If you have had to file for bankruptcy, you should assess the reasons why to make sure that you do not end up in that situation again. For example, if it was for paying too many bills late, you can set up automatic payments so you will not have that problem in the future.
Before meeting with a lawyer, start compiling all of the documentation and paperwork you will need to provide an accurate picture of your finances. Gather six months' worth of pay stubs, bank statements, bills and credit card statements. Create a list of property and assets that you own. Having this entire information ready from the beginning can save you trouble when it's time to file.
If you are planning to file for bankruptcy in the near future, don't charge up your credit cards thinking that you won't have to pay back the debt. In many states, there are rules about how much credit card debt and what kind, may be discharged in a bankruptcy. For instance, if you make purchases for luxury items, such as an expensive new TV, within 6 months prior to filing, you may be obligated to pay that amount back. On the other hand, if you used your credit card to purchase groceries, or other necessities, the rules may be different. Be sure to ask your attorney for advice.
A useful tip for those thinking about using personal bankruptcy as a way out of their financial difficulties is to exercise great care when choosing an attorney. By selecting a practitioner who specializes in bankruptcy and who has handled a large number of such cases, it is possible to ensure the very best outcome and the greatest likelihood of forging a positive financial future.
Do not jump the gun, and file for bankruptcy too early. Filing at the wrong time could leave you with more debt than you had before. It also means that you will not be able to file against those debts. All debt must be listed on your initial application for it to be included.

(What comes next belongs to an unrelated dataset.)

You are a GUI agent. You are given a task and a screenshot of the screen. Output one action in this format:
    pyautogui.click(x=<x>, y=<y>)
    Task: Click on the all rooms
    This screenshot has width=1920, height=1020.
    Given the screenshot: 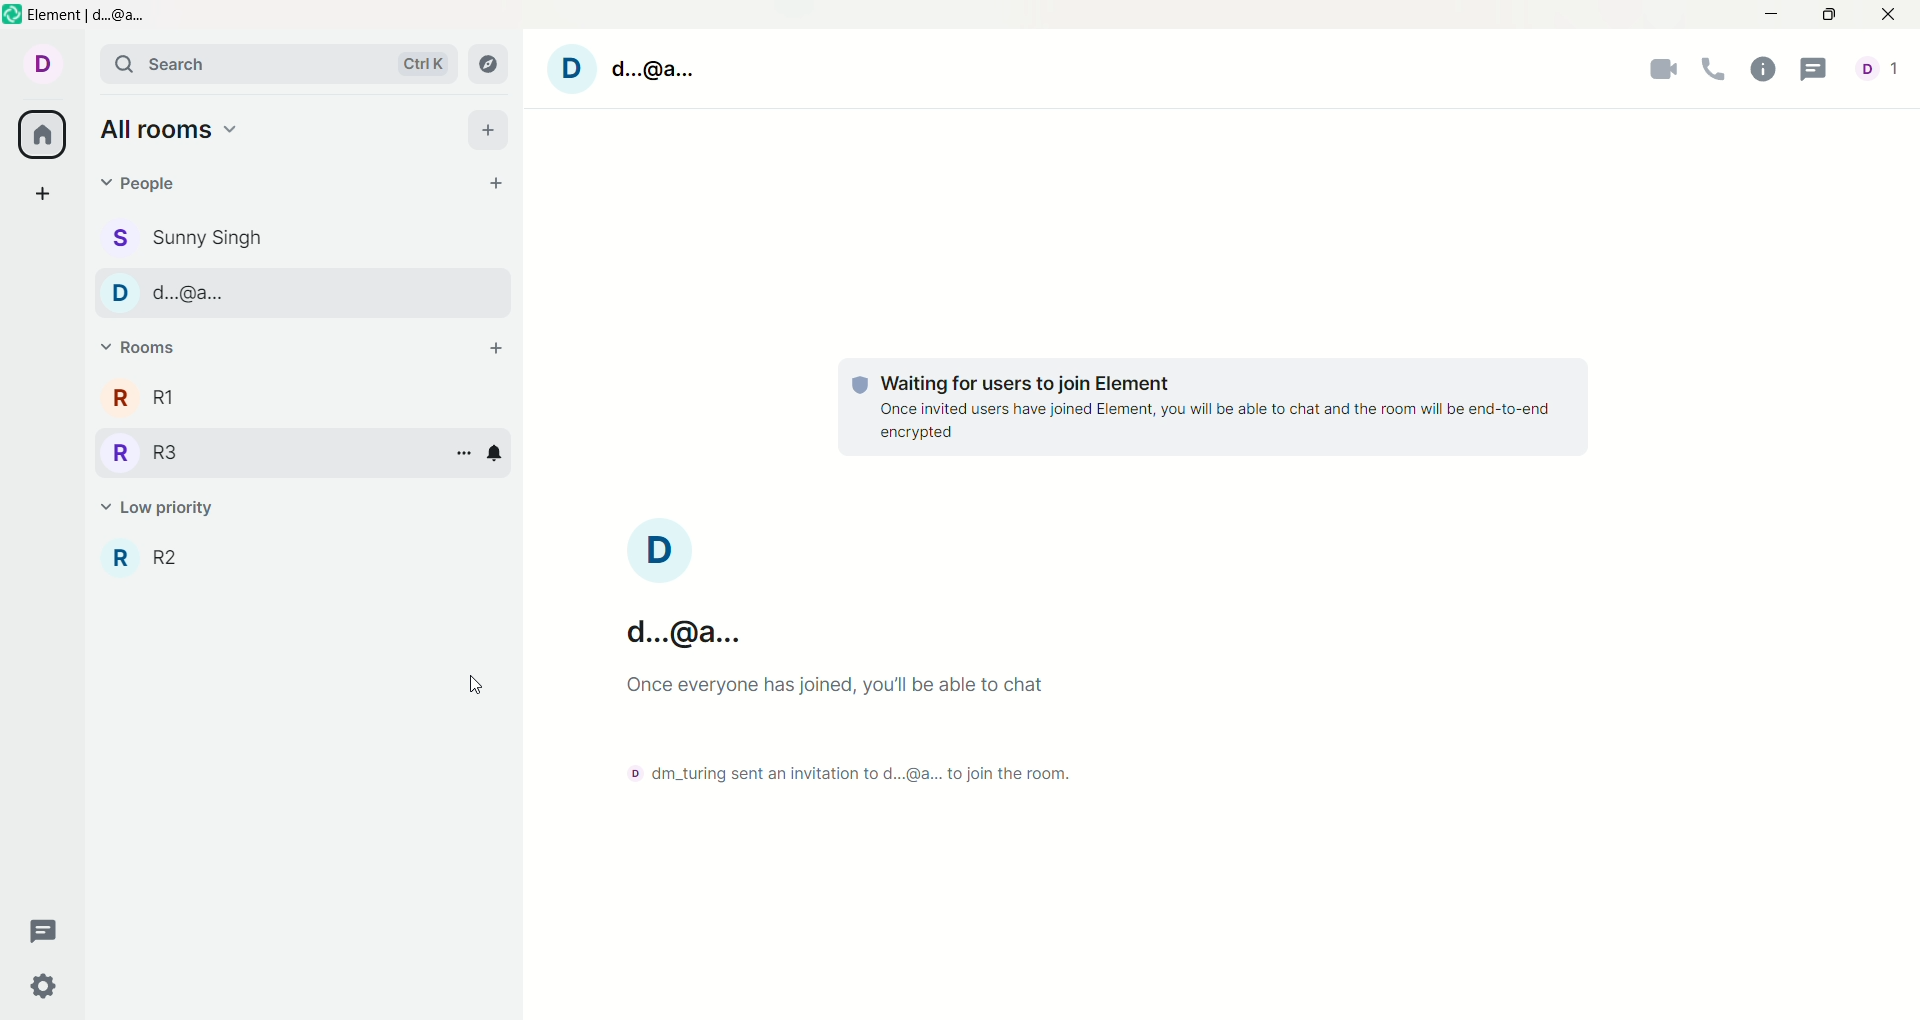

You need to educate yourself on the differences between Chapter 7 and Chapter 13. Chapter 7 involves the elimination of all of your debt. Your former ties with creditors will cease to exist. Chapter 13, on the other hand, involves a five year payment period before any remaining debts are cancelled. Look into both types of bankruptcy before deciding which one would suit your particular needs.
Don't make the mistake of hesitating to file for bankruptcy because you think you won't be able to file again and may need to save it for a worse financial situation. The laws vary from state to state, but you may file again after a certain period, usually two to eight years, depending on the type of bankruptcy filed. Of course, you won't want to file again, but in case of job loss or a major illness, the opportunity is there if you need it.
Shop around for a bankruptcy lawyer. Make use of free consultations, if a law firm offers them. Be sure to check out the attorney's track record. For other kinds of bankruptcy advisers, do the same and be sure they're licensed if your state requires it. Don't ever pay debt negotiation firms any cash up-front and be sure you can pay based on the result. Don't hire someone who doesn't have good references or makes you feel uncomfortable.
Be safe and hire an attorney for help. There are many websites these days that claim to walk you through the process of filing bankruptcy on your own. It is cheaper than using an attorney to get you through this time, but it leaves a lot of room for error. This is not something that you want to take chances on.
A great personal bankruptcy tip is to consider what kind of bankruptcy you'd like to go for. In general, chapter 13 is much better because it doesn't taint your credit report. It allows you to hold on to most of your belongings. Chapter 7 is much more extreme to file for.
See what your options are. Just because you stop receiving bills when you file for Chapter 7 bankruptcy, doesn't mean you are off the hook for paying them. Although you don't have to pay every bill if you cannot afford to, it is especially important to keep up with payments for any possessions you hope to keep, like your home and auto.
Clean up your credit record after ten years. When you file Chapter 7 bankruptcy, it remains on your credit report for ten years. However, the credit bureaus are not required to remove the information. In order to get rid of the bankruptcy record, write a letter to the credit reporting agencies, along with a copy of your discharge notice. Follow this up with a phone call to make sure that they have removed the bankruptcy record.
Do not allow future creditors to charge you ridiculously high interest rates due to a past bankruptcy. If it has been more than two years since the bankruptcy and you have been doing well since you filed, then you are eligible to receive a loan at whatever the going interest rate is at the time.
Look into Chapter 12 bankruptcy if you are a family farmer. The purpose of this chapter is to reorganize the farming business so that it can remain operative. Chapter 12 bankruptcy can be filed by single-owner farms or partnerships. Be aware that there is a ceiling on the amount of debt for these filings.
Reading the tips in this article, you ,hopefully feel more able to handle the bankruptcy process, so that you can move forward in your life. Take control of your life once again, and make decisions that are well-informed. This way, you will see the light at the end of the tunnel, much quicker.